--- Start of Text segment ---
Given our new position in parliament with eight MPs, we’ll be handing out multiple portfolios to whoever can possibly take them – and I suspect, Lords, AMs and MSPs as well, where necessary. This is by no means a bad thing. We have fantastic members in all parliamentary institutions, and the devolved ones in particular could do with being taken more seriously. The only issue being they cannot then hold their respective ministers to account. The main question that strikes me now though is with a more or less inevitable EU referendum and being the most unapologetically pro-EU party – who takes the EU portfolio?
--- End of Text segment ---
**Instruction 1**
Count the lines in the records below that contain the string "icon", and give only the number.
--- Start of Records shown ---
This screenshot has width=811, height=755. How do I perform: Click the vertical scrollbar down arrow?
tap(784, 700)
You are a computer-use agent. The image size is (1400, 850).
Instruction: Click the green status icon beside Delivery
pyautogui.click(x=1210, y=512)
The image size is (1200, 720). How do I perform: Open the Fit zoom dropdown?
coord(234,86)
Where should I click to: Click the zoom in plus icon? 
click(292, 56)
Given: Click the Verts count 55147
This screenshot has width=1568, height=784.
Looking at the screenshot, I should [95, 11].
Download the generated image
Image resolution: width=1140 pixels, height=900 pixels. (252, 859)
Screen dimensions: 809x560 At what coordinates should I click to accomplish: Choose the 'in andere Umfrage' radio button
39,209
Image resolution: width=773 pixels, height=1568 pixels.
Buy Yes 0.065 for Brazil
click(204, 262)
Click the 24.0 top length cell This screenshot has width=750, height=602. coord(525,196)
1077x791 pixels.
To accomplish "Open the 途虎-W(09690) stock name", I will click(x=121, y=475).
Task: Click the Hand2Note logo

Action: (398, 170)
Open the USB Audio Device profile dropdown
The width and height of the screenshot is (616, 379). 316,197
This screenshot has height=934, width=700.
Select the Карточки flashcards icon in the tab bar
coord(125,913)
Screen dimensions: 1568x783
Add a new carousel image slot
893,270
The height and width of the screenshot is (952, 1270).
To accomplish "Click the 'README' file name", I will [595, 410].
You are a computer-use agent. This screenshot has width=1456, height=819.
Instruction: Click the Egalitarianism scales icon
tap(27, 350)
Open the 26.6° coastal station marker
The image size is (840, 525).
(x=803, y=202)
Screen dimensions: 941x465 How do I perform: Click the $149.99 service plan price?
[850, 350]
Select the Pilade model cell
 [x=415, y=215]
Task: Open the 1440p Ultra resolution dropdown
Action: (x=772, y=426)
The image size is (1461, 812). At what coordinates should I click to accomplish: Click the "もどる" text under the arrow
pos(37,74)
--- End of Records shown ---
**Instruction 2**
According to the text on parliamentary portfolios, how many MPs does the party now have?

**Full answer 1**
4

**Full answer 2**
Eight.